Guinness did not expect Draught Guinness to be in the drinks repertoire of students receiving welcome packs and were therefore keen to research areas such as brand awareness, recall, trial and subsequent purchase.

A regular size can of Draught Guinness was placed in 400,000 packs in September last year. Last October and November, quantitative market res-earch was carried out by Student Welcome Pack appointees Market Research Solutions among 1,000 students who had received the pack and a control group of students who had not received the pack.

Managing director of Reaction UK Donna Spriggs says the pack is left with the students for a fortnight. Besides the controlled research carried out by Market Research Solutions, enclosed in each pack is a questionnaire which asks about lifestyles and product preferences. The questionnaire offers incentives and the response is usually about ten per cent.

Says Spriggs: “This is quite a high response. But you are dealing with people who are probably being asked for their opinions for the first time in their life – and they are being treated like consumers. Students also spend the first two weeks at college filling in forms, so completing another one is not a problem.”

One thing that Reaction UK has discovered through years of researching the student market is that students are a completely different breed today than they were ten years ago.

“Ten years ago, students saw college as the last opportunity to have no responsibilities and to have a good time. Today, there are much fewer differences between the types of people who are students. They seem to be a lot more responsible, they are certainly a lot more socially aware and are planning for the future,” says Spriggs.

In fact, she says, as consumers, students are mirroring the rest of society more and more closely. Their research shows that most students shop at Sainbury’s, closely followed by Tesco, which is pretty much what the average consumer does.

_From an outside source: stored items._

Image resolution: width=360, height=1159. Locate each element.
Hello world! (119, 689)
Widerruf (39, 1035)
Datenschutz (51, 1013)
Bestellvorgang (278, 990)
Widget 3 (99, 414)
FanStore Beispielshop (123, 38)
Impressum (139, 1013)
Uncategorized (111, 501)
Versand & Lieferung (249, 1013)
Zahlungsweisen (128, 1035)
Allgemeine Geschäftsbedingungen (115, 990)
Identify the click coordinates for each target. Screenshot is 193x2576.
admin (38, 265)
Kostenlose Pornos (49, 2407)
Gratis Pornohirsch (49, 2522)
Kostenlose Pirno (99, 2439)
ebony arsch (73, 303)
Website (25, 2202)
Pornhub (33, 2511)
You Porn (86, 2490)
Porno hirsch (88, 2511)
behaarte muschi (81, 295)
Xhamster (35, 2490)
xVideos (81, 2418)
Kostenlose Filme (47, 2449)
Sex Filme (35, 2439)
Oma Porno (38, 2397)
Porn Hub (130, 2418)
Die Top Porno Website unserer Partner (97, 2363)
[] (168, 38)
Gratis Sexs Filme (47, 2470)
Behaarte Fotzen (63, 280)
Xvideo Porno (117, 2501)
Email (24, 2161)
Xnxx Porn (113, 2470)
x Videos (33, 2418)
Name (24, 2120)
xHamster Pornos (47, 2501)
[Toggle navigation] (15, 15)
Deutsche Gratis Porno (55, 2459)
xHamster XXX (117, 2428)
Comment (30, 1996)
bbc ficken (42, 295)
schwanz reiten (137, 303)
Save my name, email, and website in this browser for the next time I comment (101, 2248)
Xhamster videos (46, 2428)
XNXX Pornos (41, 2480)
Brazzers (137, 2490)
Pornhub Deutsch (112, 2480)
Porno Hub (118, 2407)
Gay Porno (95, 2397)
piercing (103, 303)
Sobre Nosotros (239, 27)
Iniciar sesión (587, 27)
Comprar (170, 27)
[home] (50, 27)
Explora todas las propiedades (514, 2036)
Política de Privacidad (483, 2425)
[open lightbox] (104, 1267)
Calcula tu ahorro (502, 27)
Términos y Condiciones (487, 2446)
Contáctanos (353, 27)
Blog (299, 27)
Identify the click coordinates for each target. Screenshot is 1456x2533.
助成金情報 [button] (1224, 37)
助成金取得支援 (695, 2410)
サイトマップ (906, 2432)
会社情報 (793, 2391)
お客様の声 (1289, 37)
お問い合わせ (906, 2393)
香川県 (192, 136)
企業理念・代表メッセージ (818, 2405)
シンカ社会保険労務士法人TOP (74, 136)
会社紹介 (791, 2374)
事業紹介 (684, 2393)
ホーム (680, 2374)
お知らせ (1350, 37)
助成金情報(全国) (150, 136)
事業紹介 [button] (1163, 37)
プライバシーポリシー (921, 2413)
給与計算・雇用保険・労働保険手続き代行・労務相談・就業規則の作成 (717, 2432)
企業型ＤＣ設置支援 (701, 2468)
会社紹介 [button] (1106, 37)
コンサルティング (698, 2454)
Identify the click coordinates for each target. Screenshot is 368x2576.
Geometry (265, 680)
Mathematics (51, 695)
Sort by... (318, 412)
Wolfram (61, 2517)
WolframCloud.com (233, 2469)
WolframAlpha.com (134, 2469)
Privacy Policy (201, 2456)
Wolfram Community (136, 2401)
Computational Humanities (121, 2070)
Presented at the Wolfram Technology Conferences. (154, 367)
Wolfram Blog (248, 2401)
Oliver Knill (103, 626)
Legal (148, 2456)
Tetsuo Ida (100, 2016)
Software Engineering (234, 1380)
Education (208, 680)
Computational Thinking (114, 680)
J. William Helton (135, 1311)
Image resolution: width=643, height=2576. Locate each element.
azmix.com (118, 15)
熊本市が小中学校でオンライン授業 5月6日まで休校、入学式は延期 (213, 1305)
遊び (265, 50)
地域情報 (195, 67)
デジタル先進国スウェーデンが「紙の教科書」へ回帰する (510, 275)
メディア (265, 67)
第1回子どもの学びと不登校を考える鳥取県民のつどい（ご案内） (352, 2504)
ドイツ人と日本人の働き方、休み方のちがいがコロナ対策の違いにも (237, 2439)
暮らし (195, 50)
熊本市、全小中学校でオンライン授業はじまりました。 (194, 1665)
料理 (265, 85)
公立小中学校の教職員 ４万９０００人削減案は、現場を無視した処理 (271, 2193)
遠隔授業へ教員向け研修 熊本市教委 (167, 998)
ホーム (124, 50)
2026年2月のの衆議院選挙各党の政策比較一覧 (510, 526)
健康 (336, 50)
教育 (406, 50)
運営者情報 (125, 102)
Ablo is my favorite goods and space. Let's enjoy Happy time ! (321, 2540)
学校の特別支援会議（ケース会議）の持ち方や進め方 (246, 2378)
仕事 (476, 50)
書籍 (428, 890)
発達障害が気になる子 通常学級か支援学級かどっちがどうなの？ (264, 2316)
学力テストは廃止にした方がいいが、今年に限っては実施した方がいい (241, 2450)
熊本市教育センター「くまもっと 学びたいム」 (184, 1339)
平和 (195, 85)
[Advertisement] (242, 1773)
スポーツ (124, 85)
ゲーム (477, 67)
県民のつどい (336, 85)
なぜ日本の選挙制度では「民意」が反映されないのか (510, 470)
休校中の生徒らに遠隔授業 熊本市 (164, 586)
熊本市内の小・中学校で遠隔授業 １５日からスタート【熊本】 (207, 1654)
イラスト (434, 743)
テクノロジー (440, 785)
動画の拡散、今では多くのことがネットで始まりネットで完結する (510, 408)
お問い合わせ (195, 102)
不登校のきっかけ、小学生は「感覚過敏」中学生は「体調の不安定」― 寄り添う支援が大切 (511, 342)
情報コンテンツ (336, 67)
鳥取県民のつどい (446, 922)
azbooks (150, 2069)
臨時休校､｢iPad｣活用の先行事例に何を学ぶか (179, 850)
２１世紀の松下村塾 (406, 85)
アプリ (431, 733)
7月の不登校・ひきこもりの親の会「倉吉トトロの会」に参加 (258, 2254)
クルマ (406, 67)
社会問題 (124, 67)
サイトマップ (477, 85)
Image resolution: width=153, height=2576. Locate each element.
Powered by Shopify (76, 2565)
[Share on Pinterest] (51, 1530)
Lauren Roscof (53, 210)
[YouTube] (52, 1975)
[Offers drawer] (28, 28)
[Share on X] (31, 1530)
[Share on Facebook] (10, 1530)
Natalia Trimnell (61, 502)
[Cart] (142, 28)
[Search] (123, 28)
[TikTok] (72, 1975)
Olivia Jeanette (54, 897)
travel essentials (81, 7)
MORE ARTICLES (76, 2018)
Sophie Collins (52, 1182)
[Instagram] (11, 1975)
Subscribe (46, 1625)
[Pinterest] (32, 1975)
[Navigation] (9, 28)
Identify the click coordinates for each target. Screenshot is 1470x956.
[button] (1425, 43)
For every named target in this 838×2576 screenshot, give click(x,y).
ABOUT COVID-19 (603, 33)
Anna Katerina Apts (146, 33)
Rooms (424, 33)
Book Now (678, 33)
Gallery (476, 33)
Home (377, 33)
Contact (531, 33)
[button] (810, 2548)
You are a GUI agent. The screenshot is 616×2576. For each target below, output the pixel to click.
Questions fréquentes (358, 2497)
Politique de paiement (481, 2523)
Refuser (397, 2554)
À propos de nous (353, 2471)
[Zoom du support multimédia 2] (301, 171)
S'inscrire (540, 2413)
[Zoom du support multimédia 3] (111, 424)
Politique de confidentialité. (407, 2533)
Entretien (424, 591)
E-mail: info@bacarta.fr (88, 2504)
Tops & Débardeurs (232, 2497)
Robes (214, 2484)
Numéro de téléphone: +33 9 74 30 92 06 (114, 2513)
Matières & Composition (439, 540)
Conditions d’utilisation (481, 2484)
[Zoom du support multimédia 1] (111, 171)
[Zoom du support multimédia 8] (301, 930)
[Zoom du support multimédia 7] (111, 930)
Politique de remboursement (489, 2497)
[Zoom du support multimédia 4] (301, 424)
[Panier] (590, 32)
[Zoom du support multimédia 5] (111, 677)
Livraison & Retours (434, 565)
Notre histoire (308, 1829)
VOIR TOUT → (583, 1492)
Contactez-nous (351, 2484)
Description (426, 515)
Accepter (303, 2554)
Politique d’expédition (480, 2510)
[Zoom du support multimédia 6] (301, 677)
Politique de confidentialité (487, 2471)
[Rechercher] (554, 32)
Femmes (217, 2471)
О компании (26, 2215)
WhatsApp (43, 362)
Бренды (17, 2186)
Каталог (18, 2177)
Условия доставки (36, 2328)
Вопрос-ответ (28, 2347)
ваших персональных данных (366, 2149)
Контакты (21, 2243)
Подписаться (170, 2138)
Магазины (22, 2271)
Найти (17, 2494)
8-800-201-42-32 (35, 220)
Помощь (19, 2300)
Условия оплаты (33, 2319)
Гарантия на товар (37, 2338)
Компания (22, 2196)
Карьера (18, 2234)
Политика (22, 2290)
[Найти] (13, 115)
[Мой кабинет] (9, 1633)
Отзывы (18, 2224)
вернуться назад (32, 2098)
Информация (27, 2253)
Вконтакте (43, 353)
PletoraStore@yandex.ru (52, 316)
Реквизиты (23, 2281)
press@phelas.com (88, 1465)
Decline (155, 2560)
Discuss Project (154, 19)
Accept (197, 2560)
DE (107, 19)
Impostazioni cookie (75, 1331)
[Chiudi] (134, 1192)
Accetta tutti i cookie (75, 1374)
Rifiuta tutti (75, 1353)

Guinness was certainly impressed with the way students reacted to the brand. After the first two weeks, 51 per cent of all those who received the product had tried it and a further 13 per cent who had not tried it said they intended to. Significantly for Guinness, of the 51 per cent a key 45 per cent were 18 to 19-year-olds.

In terms of repeat purchase, 37.9 per cent of those who tried the drink said they would buy Draught Guinness again and of this figure 30.9 per cent were in the 18-to-19 age group.

Although Guinness has been pleased with the results of this research, it is now doing an evaluation of the cost of the trial. Distributing 400,000 cans of Draught Guinness is not cheap.

Eggleton says: “We need to work out what the lifetime value of that potential customer is, versus the cost of getting that customer in the first place. We were impressed with the welcome pack because it is one of the few trial mechanisms that has built-in research. Getting trial is fairly easy, but it is very difficult evaluating the results afterwards.”

Says Spriggs: “The Student Welcome Pack was an ideal research tool for Guinness because it allowed it to target exactly what had, up until then, been an elusive bunch of people.

“One of Guinness’ main problems was that it was not getting people to try its product from the first available opportunity. Once it had missed that chance, it had to wait until consumers had reached an age where they had ‘grown into’ the drink.

“What so many marketers don’t seem to understand yet is how important it is to influence consumers at an early age. Students are the consumers of the future. Many clients say students aren’t their target market, but they should be.

“Part of our job is to educate clients as to who students actually are, what they are doing, how they behave and how they purchase. Then you can tell what kind of consumers these people will turn out to be.”